Since the beginning of this episode, Tilda has been trying to use the nightshade to save Bushmaster as ordered, but it isn’t enough to save him completely. We get flashbacks of him seeing a meeting between the Stokes family and his mother, discussing his father’s profits from Harlem’s Paradise and shares of Bushmaster Rum. Bushmaster’s mother wants half of her late husband’s shares and profits, but she mysteriously dies in a fire before the deal can be validated. Mama Mabel all but gloats at the ashes of the McIvers’ home, tossing the legal documents to burn along with Bushmaster’s mother. With such lack of remorse, no wonder Bushmaster held so much resentment and anger, which only increased when Peter Stokes shot him while he was just trying to sell some pineapples.

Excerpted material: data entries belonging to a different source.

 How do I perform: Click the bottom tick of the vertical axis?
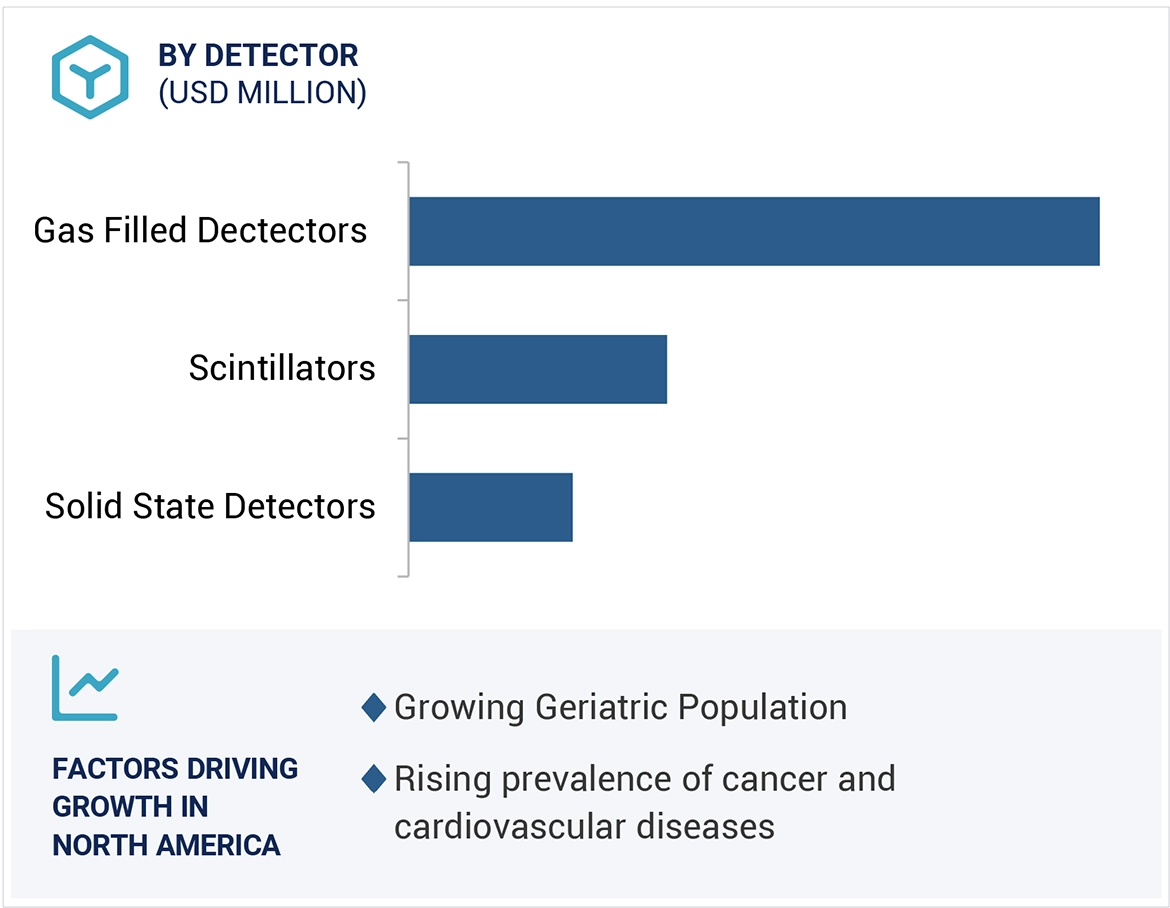click(x=403, y=576)
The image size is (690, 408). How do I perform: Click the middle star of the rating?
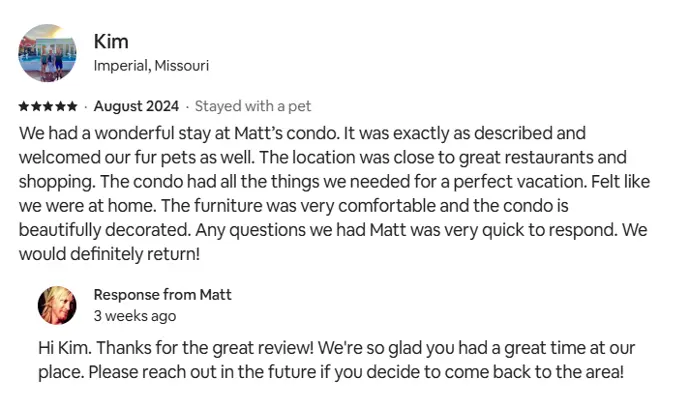[48, 106]

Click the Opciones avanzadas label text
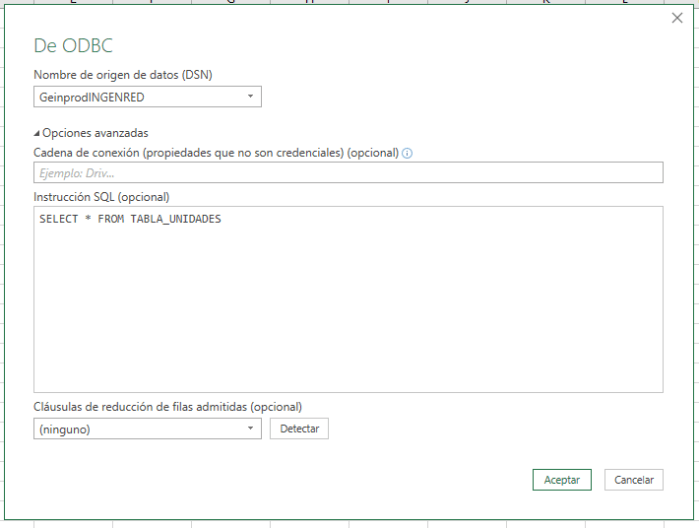point(95,133)
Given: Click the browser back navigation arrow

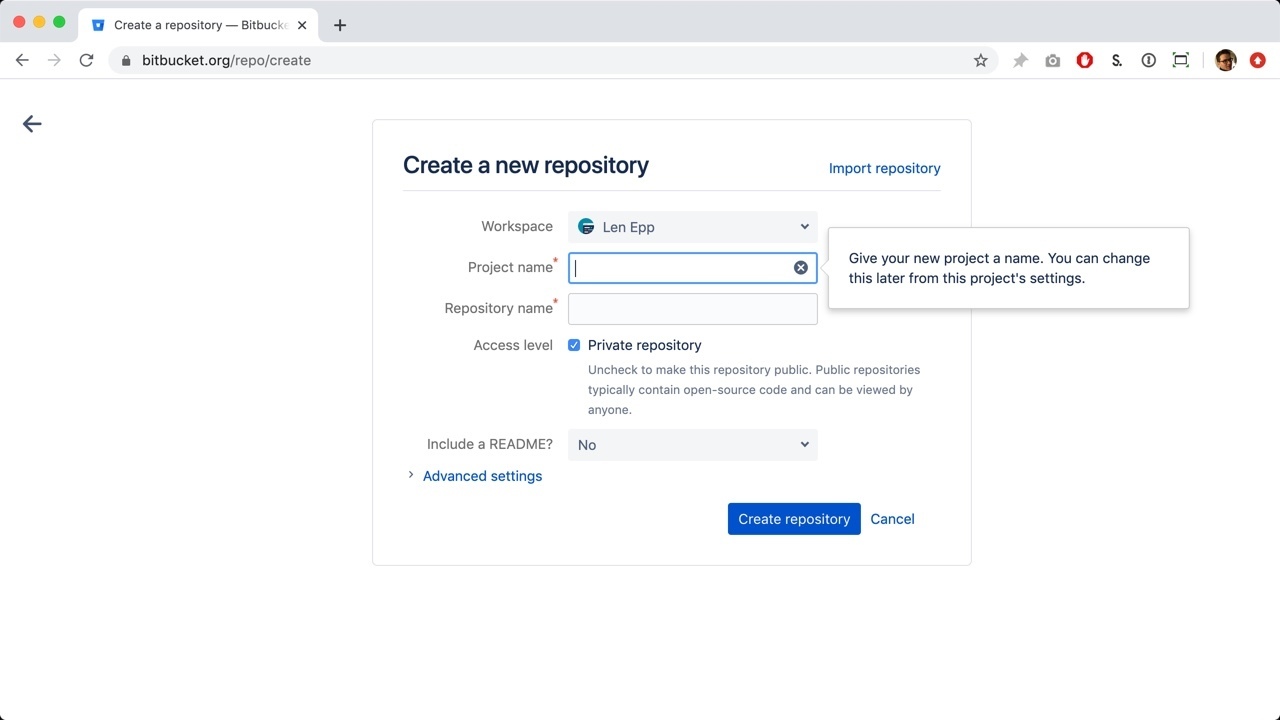Looking at the screenshot, I should point(22,61).
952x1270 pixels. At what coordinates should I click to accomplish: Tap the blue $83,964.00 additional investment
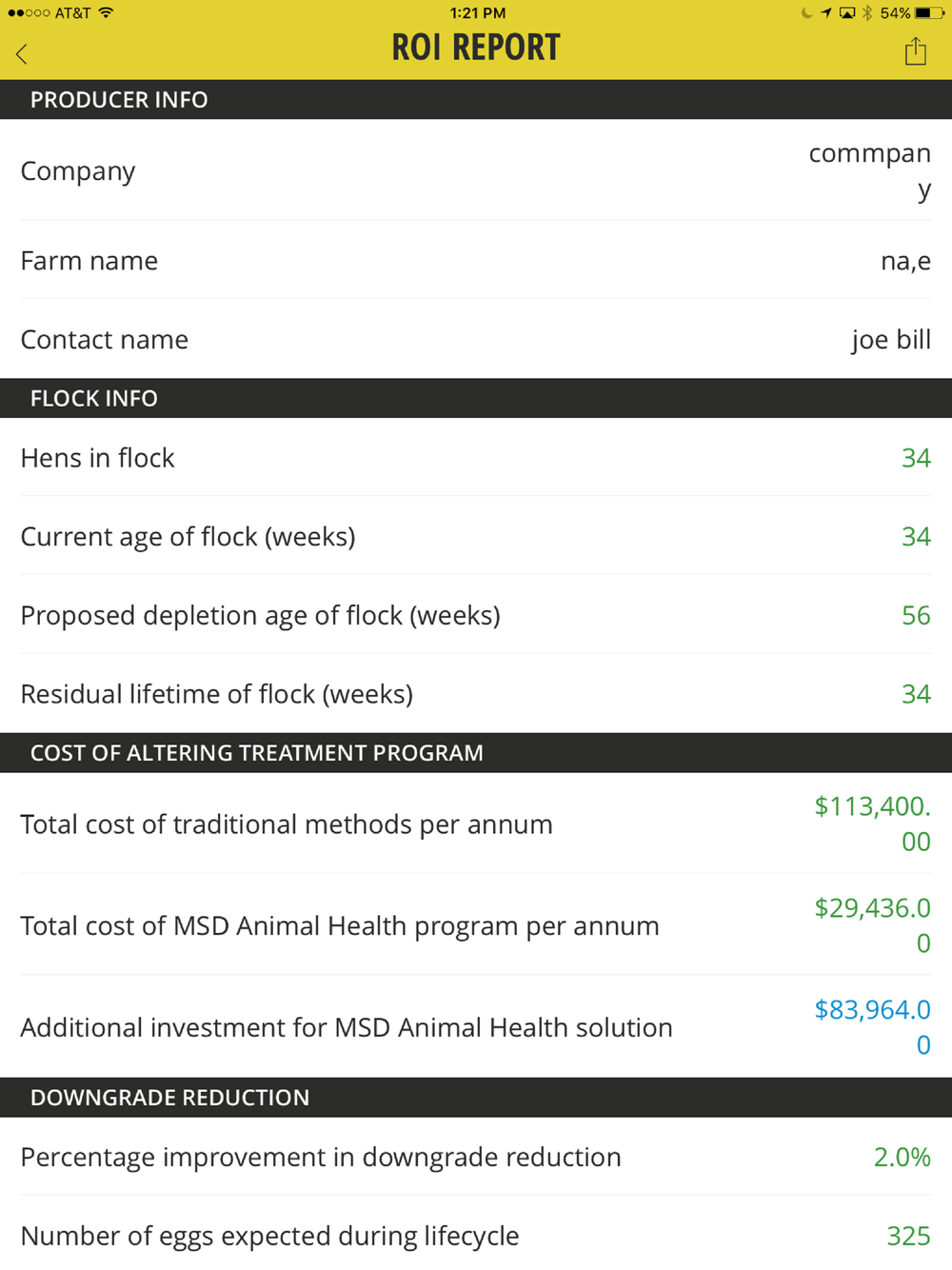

Desperate to save the young boy, Anansi takes Bushmaster into the mountains where he first comes into contact with nightshade, which wouldn’t have happened if Pete hadn’t shot the poor kid just trying to get by. So really, Uncle Pete created his niece’s future enemy, as well as her daughter.
Y’know, just in case you needed more of a reminder how gross Pete is.
Bushmaster wakes up and gets the update on what’s happened while he was unconscious. He, Nigel, and Tilda go to Gwen’s and see the crime scene, and I have never seen Bushmaster so deflated. He looked so empty. I was worried that he would fly into a rage and kill Tilda on the spot for her relation to her mother, but instead he lets her go, thanking her for her help. He just has nothing left in him in this moment. Tilda goes to Harlem’s Paradise and asks Mariah whether she was the one who destroyed the restaurant, which Mariah proudly admits to. Tilda says a bitter goodbye and leaves, though I hope this isn’t the last we see of her.
Shades turns himself in to Misty. Mariah’s gone too far and now she has to go. “And I’m gonna help you do it,” he says, holding up his wrists for handcuffing. Mariah’s alone with her money and her hallucinations of her family now.
To end the episode, Bushmaster and Luke talk outside of the morgue while Ingrid grieves. Luke gives Bushmaster one last warning to step away, but again he refuses. “Me not looking forward to killing you, yeah?” With only two episodes left to go, I’m not looking forward to the end of this season.